** Start of PASSAGE **

# Cheesiest BHM centred pick up lines



## rabbitislove (Jan 4, 2008)

Hah. A few days ago, I told one of my BHM friends his amp, BigSexy, was like his owner in both aspects.

Throw out some cheesy pick up lines so I don't feel so lame.

Please and Thanks
-Rabbit


----------



## Melian (Jan 4, 2008)

"Hehe. You look like you like to eat. How'd you like to eat me o...."

Damn, can I say that here?


----------



## ex-jock (Jan 4, 2008)

Well, its not really a pick up line, but my favorite comment was made when I was cycling in the park...two black girls were walking by as I was bending over fixing my shoes (in my cyling shorts)...and one said to the other loud enough to be overheard "why do big white guys always have such tight little butts?" Hee, made my day.


----------



## MaryElizabethAntoinette (Jan 5, 2008)

Melian said:


> "Hehe. You look like you like to eat. How'd you like to eat me o...."

** End of PASSAGE **

## PROBLEMS TO WORK ON
[1] In the pick-up-lines thread, what name does the friend's amp have?
[2] Write the next part of the thread about cheesy BHM pick-up lines, picking up after its final line.

** Start of AVAILABLE DATA **

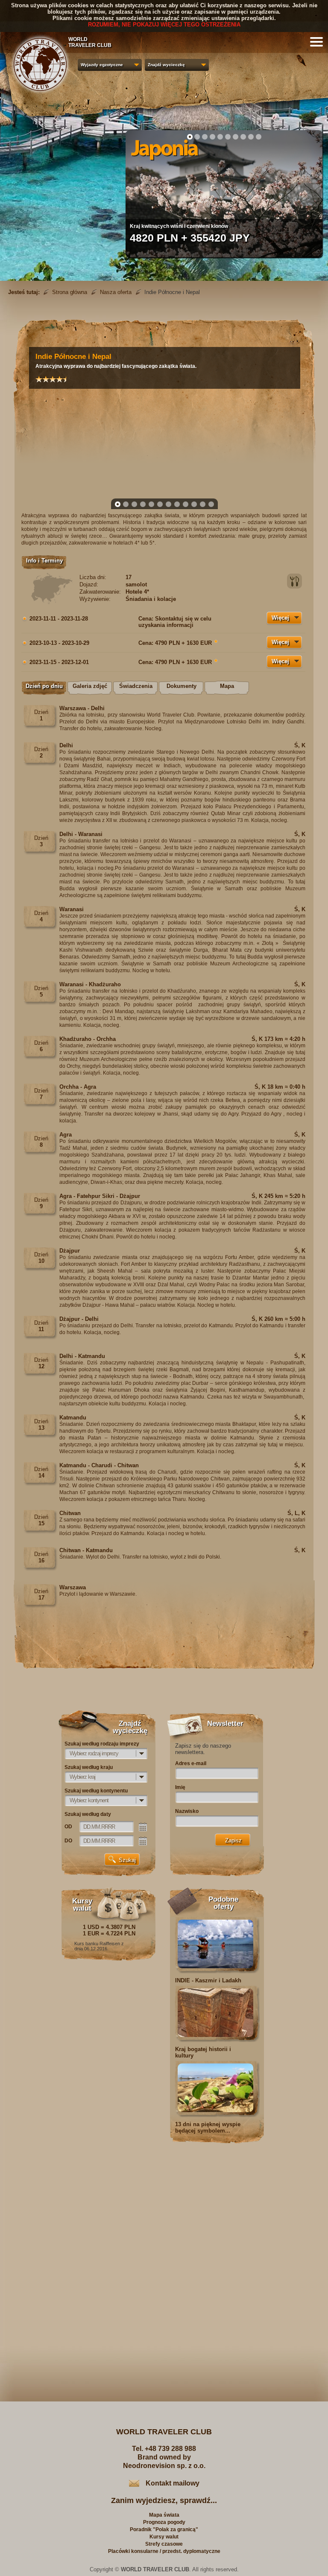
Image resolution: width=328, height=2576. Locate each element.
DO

** End of AVAILABLE DATA **

## TASK RESULTS
[1] BigSexy

[2]
> 
> Damn, can I say that here?



Hahahaha. That is amazing.


----------



## David Bowie (Jan 5, 2008)

is that a sausage in your pocket or ya just happy to see me?


----------



## Kazak (Jan 6, 2008)

Melian said:


> "Hehe. You look like you like to eat. How'd you like to eat me o...."


could i get 3 or 4 helpings?


----------



## Melian (Jan 6, 2008)

Kazak said:


> could i get 3 or 4 helpings?



This is where I reveal that I'm a man. LOL...jk.


----------



## David Bowie (Jan 6, 2008)

I don't believe the just kidding part Melian haha


----------



## Melian (Jan 6, 2008)

David Bowie said:


> I don't believe the just kidding part Melian haha



Hey! Just because I'm crude, blunt and listen to black metal, it still doesn't make me a man! I should slap you with my penis.....er...... :doh:


----------



## David Bowie (Jan 6, 2008)

haha BRING IT !

:happy:


----------



## Molly (Jan 7, 2008)

I would love to hear a cheesy pick up line involving the words "hot tub".

I used a fair deal of hot tub related innuendos back when I was dating a ssbhm with one. To this day, if I hear someone mention a "hot tub", I alway hope they are talking about a hot tubby man.


----------



## Fatgator (Jan 7, 2008)

Molly said:


> I would love to hear a cheesy pick up line involving the words "hot tub".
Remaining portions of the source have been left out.